Und so konnte man am Freitag im Parlamentsfernsehen wieder einmal Guido Westerwelle bestaunen. Zu Libyen sagte der Außenminister zwar kein Wort, weil es darum laut Tagesordnung auch nicht ging, sondern er sprach über den Jahresabrüstungsbericht 2010 der Bundesregierung. Die Redner von SPD und Grünen hielt das keineswegs davon ab, Westerwelle seine jüngste libyenpolitische Volte um die Ohren zu hauen. Denn am Donnerstag hatte der FDP-Mann verkündet, dass Bundeswehrsoldaten an einer humanitären Mission in Libyen beteiligt werden könnten - auf Uno-Anfrage, eingebettet in eine EU-Mission, ausgestattet mit einem Bundestagsmandat. "Die Kehrtwende Marsch ist zum Ungütesiegel Ihrer Politik geworden", schimpfte SPD-Mann Groschek, von einem "Zickzackkurs" sprach die Grüne Agnes Malczak.
Der Kampfeinsatz war eine humanitäre Mission
In der Tat hat die Bundesregierung nach dem spektakulären "Jein" im Uno-Sicherheitsrat zur Resolution 1973, die einen Militäreinsatz in Libyen völkerrechtlich erlaubte, nun wieder eine Wende vollzogen, quasi ein Moratorium für die Enthaltung angesetzt. Auch wenn Außen- und Sicherheitspolitiker von FDP und Union oder Regierungssprecher Steffen Seibert sich wortreich bemühen, den Unterschied zwischen humanitärem Einsatz und Kampfeinsatz hervorzuheben, wenn sie Widersprüche bestreiten, so ist bei Lichte betrachtet doch klar: Deutschland wird sich entgegen der früheren Aussagen von Westerwelle nun doch mit Soldaten an der größeren Libyen-Mission beteiligen. Die krampfhafte Unterscheidung zwischen Kampfeinsatz und humanitärem Einsatz ist dabei sehr konstruiert, weil gerade an jenem Samstag, als dem der so genannte Kampfeinsatz begann, in Bengazi eine humanitäre Katastrophe in Form eines Gemetzels drohte. Der Kampfeinsatz war eine humanitäre Mission. Dazu kommt, dass jetzt noch deutlicher wird, dass Berlin der Resolution 1973 problemlos hätte zustimmen können. Von vorneherein war klar, dass auch ein "Ja" Deutschlands nicht automatisch in die Beteiligung an allen Militäraktionen münden würde, sondern bestenfalls in die Beteiligung an einem Teil der weiter gefassten Libyen-Mission. Genau das soll jetzt auch geschehen. Die Enthaltung, die so erhebliche außen- und bündnispolitische Schäden angerichtet hat, wird somit noch mehr zur Farce. Aber, was soll's? Es stimmt schon, wie SPD und Grüne ätzen, dass Westerwelle einmal mehr eine Volte geschlagen hat, dass seine Glaubwürdigkeit noch mehr leidet. Aber man ist es schon fast leid, täglich auf diesen totalen Vertrauensverlust hinzuweisen. Es ist nun, wie bei der Atomwende, immerhin eine Wende für einen guten Zweck.

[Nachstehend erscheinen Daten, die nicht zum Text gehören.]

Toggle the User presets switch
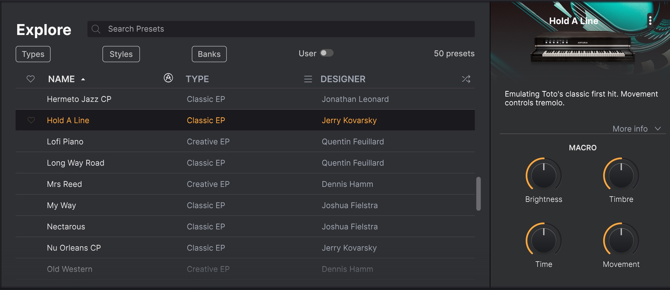Viewport: 670px width, 290px height. point(327,53)
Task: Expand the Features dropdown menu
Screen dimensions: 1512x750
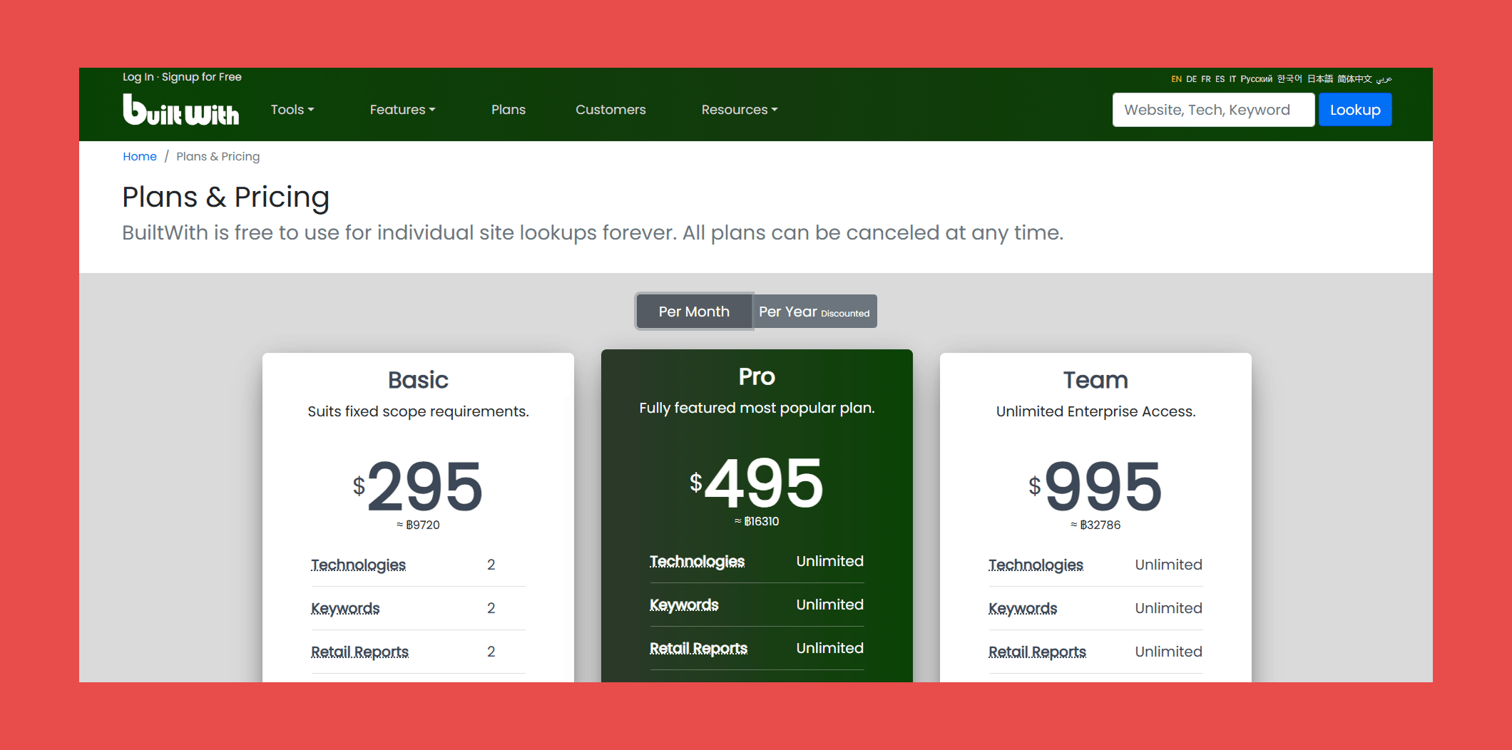Action: pos(402,110)
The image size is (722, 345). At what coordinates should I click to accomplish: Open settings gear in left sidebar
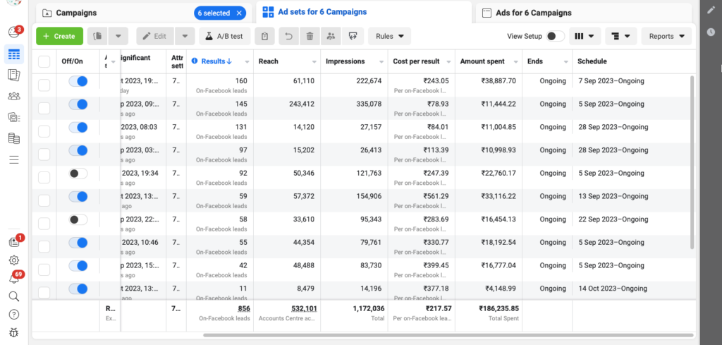13,260
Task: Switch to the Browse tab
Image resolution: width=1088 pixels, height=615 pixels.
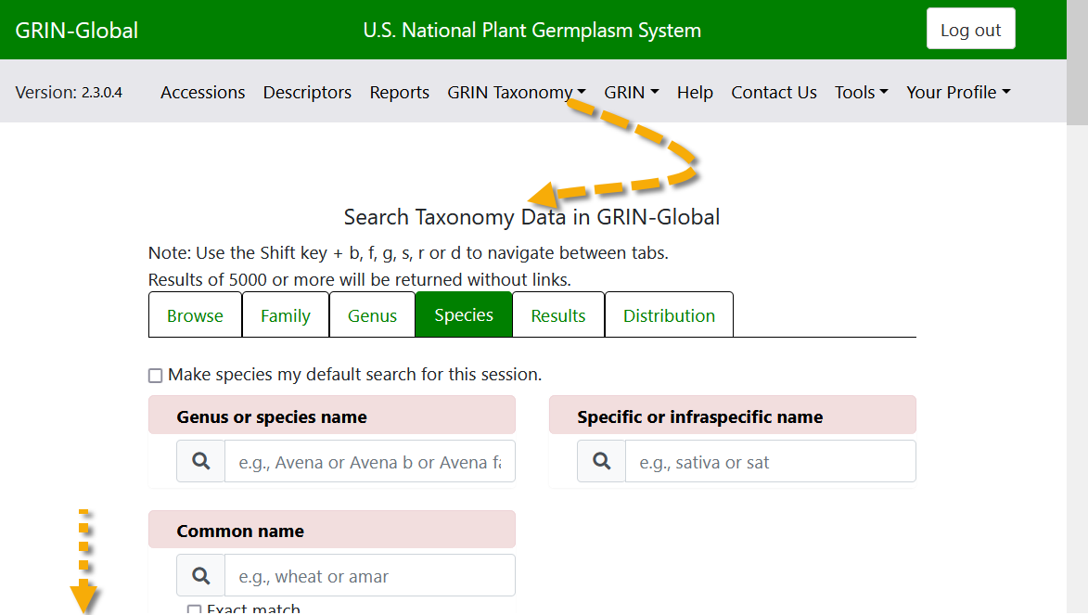Action: tap(195, 314)
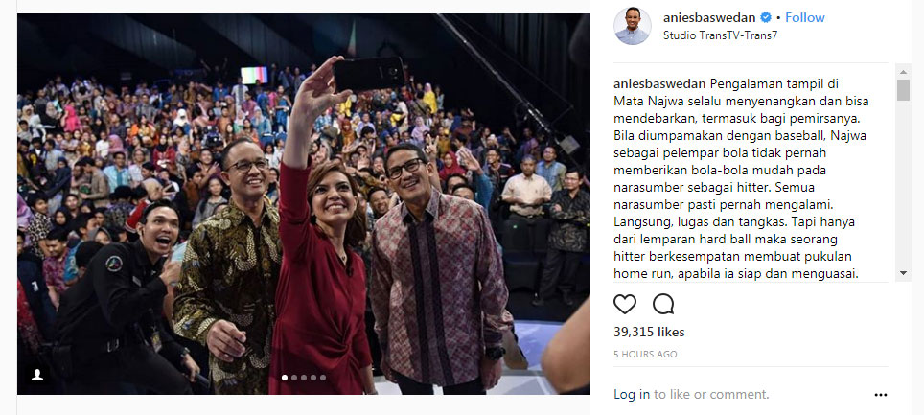Select the last carousel dot
This screenshot has width=924, height=415.
pos(323,378)
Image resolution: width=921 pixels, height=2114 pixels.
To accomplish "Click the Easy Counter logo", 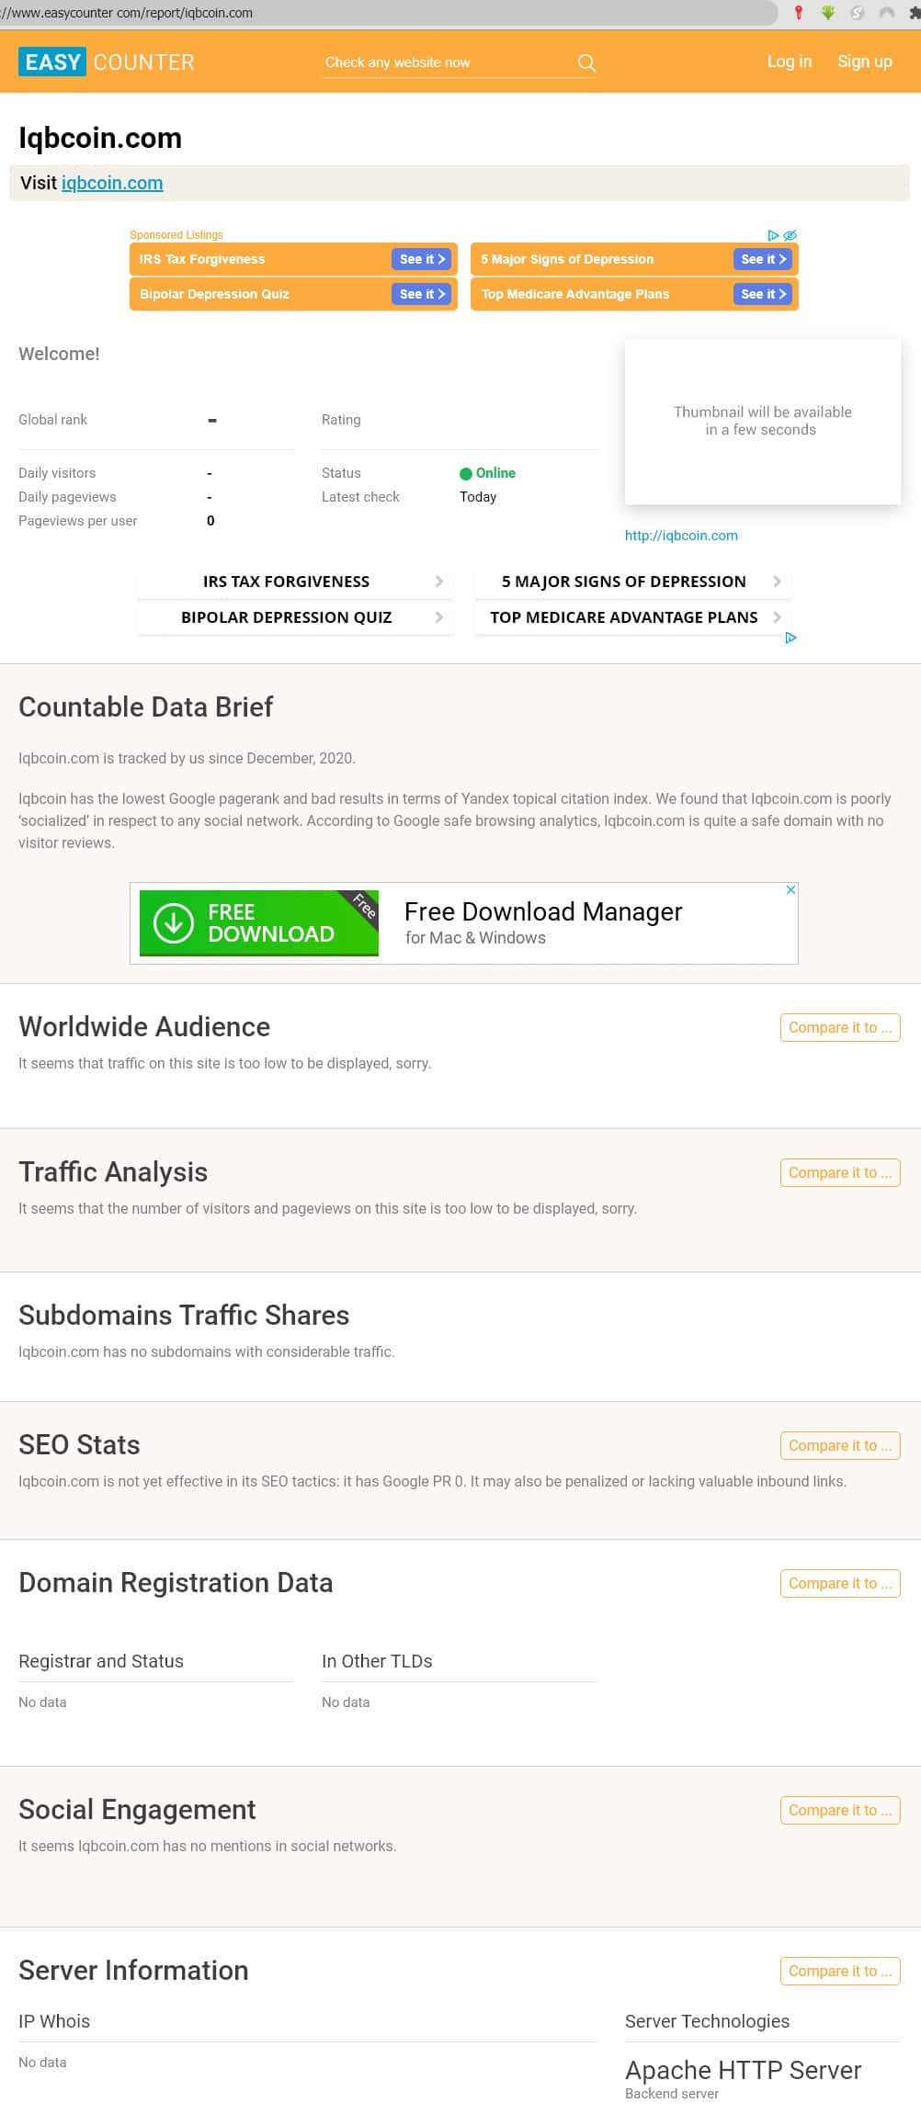I will 107,62.
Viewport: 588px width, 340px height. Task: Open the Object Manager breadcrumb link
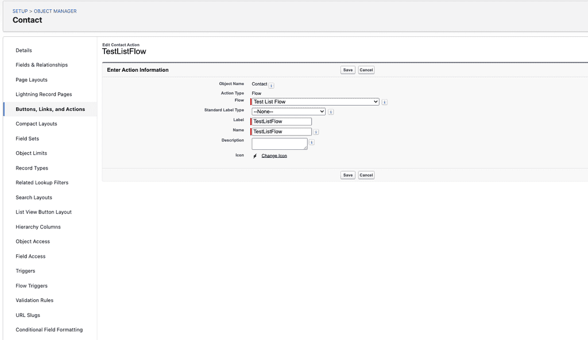point(55,11)
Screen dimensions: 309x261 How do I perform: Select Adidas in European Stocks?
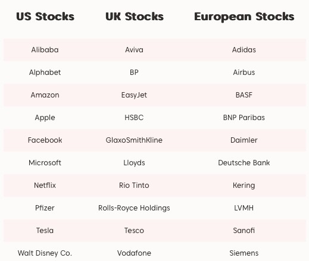(x=244, y=50)
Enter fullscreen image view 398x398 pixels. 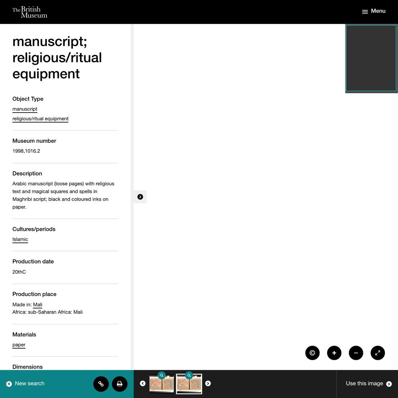pos(378,353)
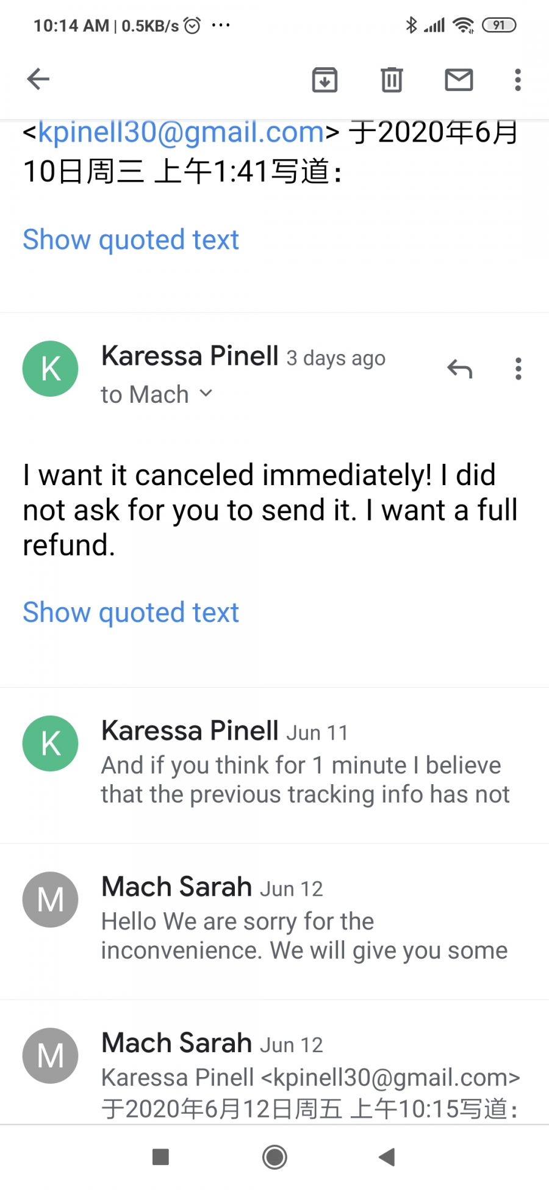Expand Mach Sarah's 'Hello We are sorry' message
Image resolution: width=549 pixels, height=1190 pixels.
(275, 921)
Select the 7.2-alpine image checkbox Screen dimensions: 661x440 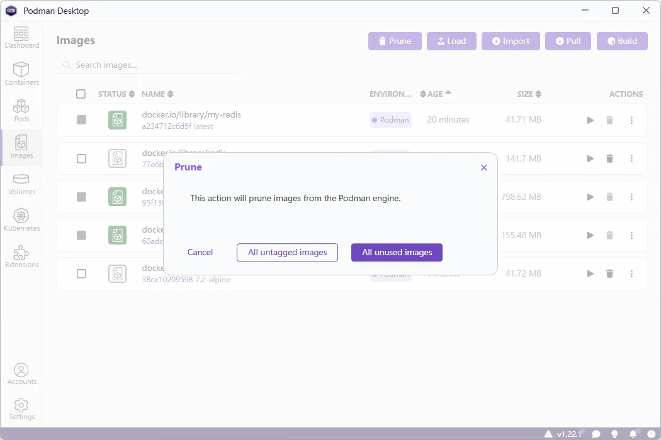click(x=81, y=273)
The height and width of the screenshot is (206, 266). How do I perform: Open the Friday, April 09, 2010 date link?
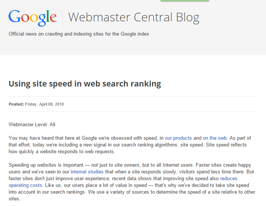(45, 104)
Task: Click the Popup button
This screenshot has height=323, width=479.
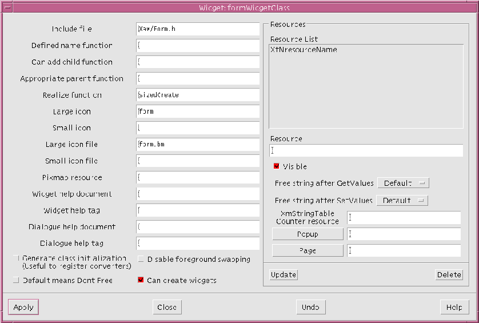Action: click(x=308, y=234)
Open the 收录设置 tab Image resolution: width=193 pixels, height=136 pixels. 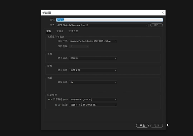pos(73,31)
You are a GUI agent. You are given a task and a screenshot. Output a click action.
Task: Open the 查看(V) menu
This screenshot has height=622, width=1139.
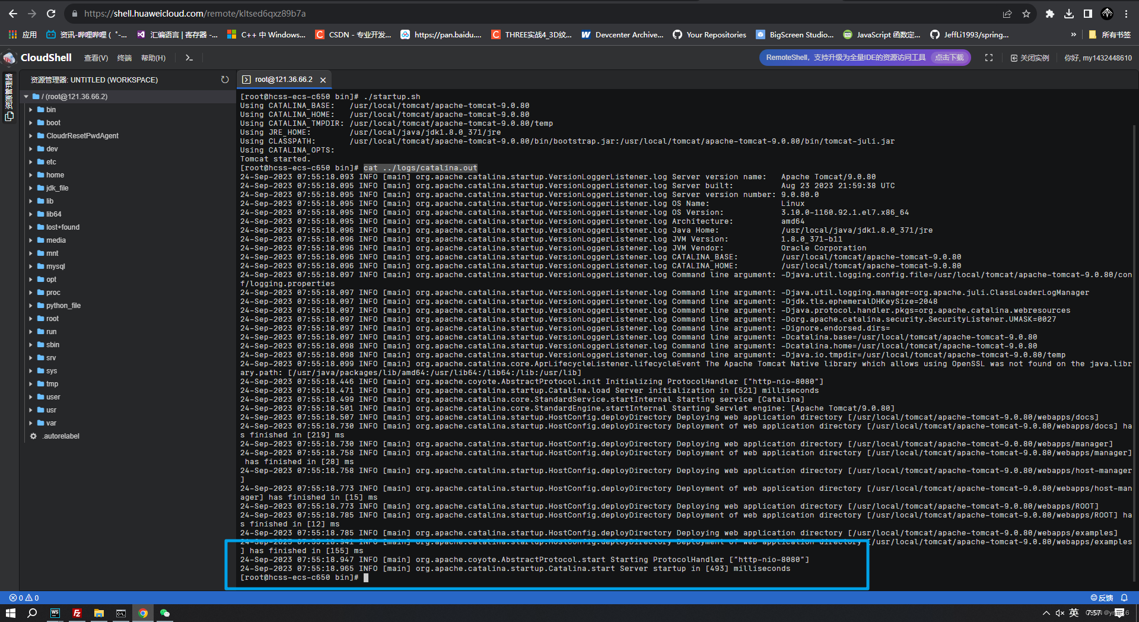pos(96,58)
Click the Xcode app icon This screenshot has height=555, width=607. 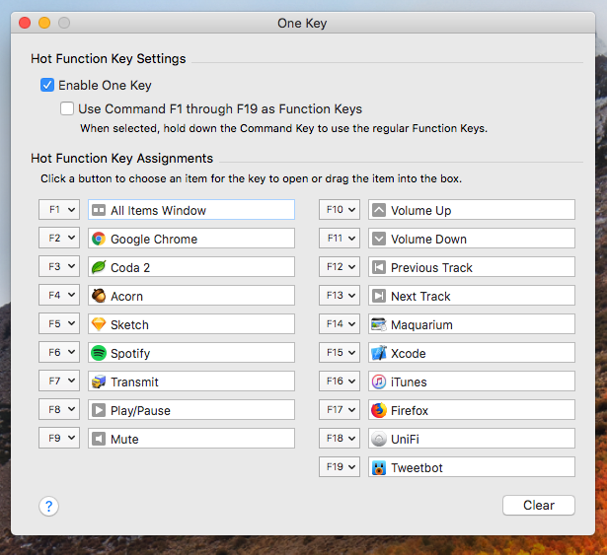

Ein bündnispolitischer Canossa-Gang
Denn auch wenn die Details des Einsatzes erst noch geklärt werden müssen, so ist es richtig, dass die Bundesregierung sich daran beteiligen will, aus humanitären Gründen, aber auch als bündnispolitischer Canossa-Gang, Als Hauptaufgaben der Mission hat Westerwelle die Sicherstellung der medizinischen Versorgung und den Schutz von Flüchtlingstransporten genannt. Entsendet werden könnte eine der beiden "EU-Battlegroups." In einer davon stellt Deutschland 990 Soldaten - Sanitäter, Feldjäger, Pioniere und Personal zur Führungsunterstützung. Die Unterstützung des Bundestags, auch von Grünen und SPD, dürfte als sicher gelten. Dagegen ist natürlich die Linkspartei, die jetzt auch auf Westerwelle schimpft. Damit hat er auch seine letzten Freunde in der Opposition verloren.